Superdad Yang Minus Talenta

19.37 / Diposting oleh Phyrman /

Treeva, si malaikat kecilku kembali berulah, kali ini hobinya mengidolakan orang2 yang hebat..
Suatu malam, sepulang papanya pulang kantor, dia langsung nanya.
Treeva : Papa bisa main sulap gak?
Papa : Nggak
Treeva : kok nggak sich, om joni aja jago main sulap.
Trus, papa bisa main game balapan sampai menang gak?
Papa : Nggak, papa gak jago main game, lebih sering kalah lawan komputer daripada menang hehehe…
Treeva : (dengan muka kecewa) yaaa, papa kok gak jago apa2 sich. Kalo gitu aku mau jadi anaknya om joni aja dech.
*(om joni adalah rekan kantor dan tetangga rumah yang baik, sehingga treeva sering main kerumahnya)

Hehehe, Aku selalu pengin tertawa ingat dialog itu.
Treeva selalu berharap papanya bisa sehebat orang lain atau tokoh super seperti di televisi. Ya gak mungkin lahhhh hehehe…

Padahal setiap orang kan berbeda talenta-nya, ada yang memang dikaruniai super talenta di suatu bidang, misal hebat bermusik sehingga bisa menghasilkan album yang bagus secara otodidak. Atau otak super seperti Albert Einstein, Leonardo Da Vinci dll.

Ada juga yang multi talenta, yaitu hebat diberbagai bidang secara merata, banyak orang yang hebat diberagam bidang, udah jago desain, jago IT, jago fotografi, jago musik dan jago2 lainnya dalam satu otak. Contoh kongkret adalah Tompi, seorang dokter bedah yang sukses juga sebagai penyanyi.

Ada yang standar talenta, kalo yang ini talentanya tidak terlalu menonjol dan untuk bisa menghasilkan karya hebat, harus belajar dan bekerja keras terlebih dahulu.

Yang paling repot adalah minus talenta seperti aku, main musik gak bisa, melukis jelek hasilnya, hobi badminton kalah terus, sampai bingung sebenarnya talenta apa yang aku miliki dan bisa dibangun sebagai sebuah karir.

Kalo diibaratkan sebuah negara, talenta adalah sumber daya alam yang dimilikinya.

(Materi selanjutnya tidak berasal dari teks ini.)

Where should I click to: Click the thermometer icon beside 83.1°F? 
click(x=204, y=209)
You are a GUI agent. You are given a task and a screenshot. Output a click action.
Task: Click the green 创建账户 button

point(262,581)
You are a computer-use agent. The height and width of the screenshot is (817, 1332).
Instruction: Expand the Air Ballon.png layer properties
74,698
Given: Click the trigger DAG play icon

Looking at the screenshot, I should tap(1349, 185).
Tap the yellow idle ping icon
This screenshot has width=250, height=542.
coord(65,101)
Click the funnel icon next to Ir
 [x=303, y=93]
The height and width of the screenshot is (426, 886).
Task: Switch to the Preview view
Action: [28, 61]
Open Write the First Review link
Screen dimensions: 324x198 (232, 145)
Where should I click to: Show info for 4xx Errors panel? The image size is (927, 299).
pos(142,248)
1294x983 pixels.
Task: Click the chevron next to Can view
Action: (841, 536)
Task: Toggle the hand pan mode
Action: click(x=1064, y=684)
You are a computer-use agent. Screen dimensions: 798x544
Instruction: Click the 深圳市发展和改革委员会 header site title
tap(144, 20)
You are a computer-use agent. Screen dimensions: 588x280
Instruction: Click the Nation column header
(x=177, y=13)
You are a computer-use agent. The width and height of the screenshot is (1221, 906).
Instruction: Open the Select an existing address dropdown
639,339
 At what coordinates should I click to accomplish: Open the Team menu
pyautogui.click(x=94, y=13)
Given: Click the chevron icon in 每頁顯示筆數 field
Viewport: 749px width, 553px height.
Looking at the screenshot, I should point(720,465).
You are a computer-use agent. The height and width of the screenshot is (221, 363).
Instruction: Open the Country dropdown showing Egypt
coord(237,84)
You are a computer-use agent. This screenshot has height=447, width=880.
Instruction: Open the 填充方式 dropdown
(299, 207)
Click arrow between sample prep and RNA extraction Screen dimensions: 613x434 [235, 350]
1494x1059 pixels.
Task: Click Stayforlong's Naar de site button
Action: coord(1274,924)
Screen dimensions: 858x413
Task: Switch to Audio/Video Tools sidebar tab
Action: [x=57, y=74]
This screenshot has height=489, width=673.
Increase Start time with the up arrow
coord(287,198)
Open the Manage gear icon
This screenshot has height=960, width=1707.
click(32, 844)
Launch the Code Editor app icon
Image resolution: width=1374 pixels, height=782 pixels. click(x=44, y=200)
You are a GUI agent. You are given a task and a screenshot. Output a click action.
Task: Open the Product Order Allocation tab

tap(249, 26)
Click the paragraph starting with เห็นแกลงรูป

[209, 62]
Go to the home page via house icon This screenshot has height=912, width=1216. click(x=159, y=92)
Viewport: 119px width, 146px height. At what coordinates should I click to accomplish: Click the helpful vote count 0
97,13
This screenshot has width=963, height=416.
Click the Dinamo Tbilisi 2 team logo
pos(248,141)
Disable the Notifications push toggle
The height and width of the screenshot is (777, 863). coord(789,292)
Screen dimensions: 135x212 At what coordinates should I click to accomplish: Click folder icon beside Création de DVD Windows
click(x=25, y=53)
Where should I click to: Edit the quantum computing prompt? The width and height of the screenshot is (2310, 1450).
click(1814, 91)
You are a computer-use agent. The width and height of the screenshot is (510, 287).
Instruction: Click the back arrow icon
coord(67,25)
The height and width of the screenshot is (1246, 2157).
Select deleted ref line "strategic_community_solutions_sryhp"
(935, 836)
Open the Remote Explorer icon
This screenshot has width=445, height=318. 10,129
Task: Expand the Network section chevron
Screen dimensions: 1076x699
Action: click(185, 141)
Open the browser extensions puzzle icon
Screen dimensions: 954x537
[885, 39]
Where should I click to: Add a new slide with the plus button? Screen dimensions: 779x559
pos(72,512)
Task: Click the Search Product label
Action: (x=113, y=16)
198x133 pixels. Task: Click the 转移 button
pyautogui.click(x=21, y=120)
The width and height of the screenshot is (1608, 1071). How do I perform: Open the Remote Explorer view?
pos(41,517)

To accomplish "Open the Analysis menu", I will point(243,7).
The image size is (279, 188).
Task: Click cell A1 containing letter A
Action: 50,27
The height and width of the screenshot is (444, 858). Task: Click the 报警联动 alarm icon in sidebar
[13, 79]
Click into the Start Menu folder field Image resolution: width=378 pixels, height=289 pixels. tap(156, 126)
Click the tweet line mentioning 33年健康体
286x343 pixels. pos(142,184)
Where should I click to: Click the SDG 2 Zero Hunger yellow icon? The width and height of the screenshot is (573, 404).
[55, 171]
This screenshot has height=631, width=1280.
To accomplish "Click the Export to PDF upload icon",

Indonesia adalah contoh sebuah negara yang multi talenta dengan melimpah ruah beragam sumber daya alam, ada migas di berbagai propinsi, ada panorama indah di berbagai pulau, tanah yang subur, keanekaragaman budaya tradisional, namun tidak mampu dikelola dengan baik, sehingga tidak bisa memberi manfaat bagi rakyatnya.

Contoh lain gimana manusia sering gagal mengelola talenta, terjadi pada kawanku zaman kuliah dulu. Ceritanya lucu, kawanku ini orangnya sangat cerdas, mudah menghapal n memahami teori. Ibarat kalo aku dan teman2 yang lain harus belajar ekstra keras minimal seminggu sebelum ujian, kawanku ini cukap semalaman baca buku dan hasilnya sering lebih baik dari kita. Suatu hari pas hari H ujian, seperti biasa aku datang lebih pagi, sekedar mencari tempat duduk yang strategis buat mencontek, lalu mengerjakan soal hingga berkeringat dan tidak peduli kanan kiri, pokoknya fokus mikir dan mengeluarkan segala daya majinasi untuk mengerjakan soal. Usai ujian, aku dan teman2ku tidak melihat sosok kawan jeniusku itu. Mungkin dia selesai duluan dan langsung pulang kali yaa..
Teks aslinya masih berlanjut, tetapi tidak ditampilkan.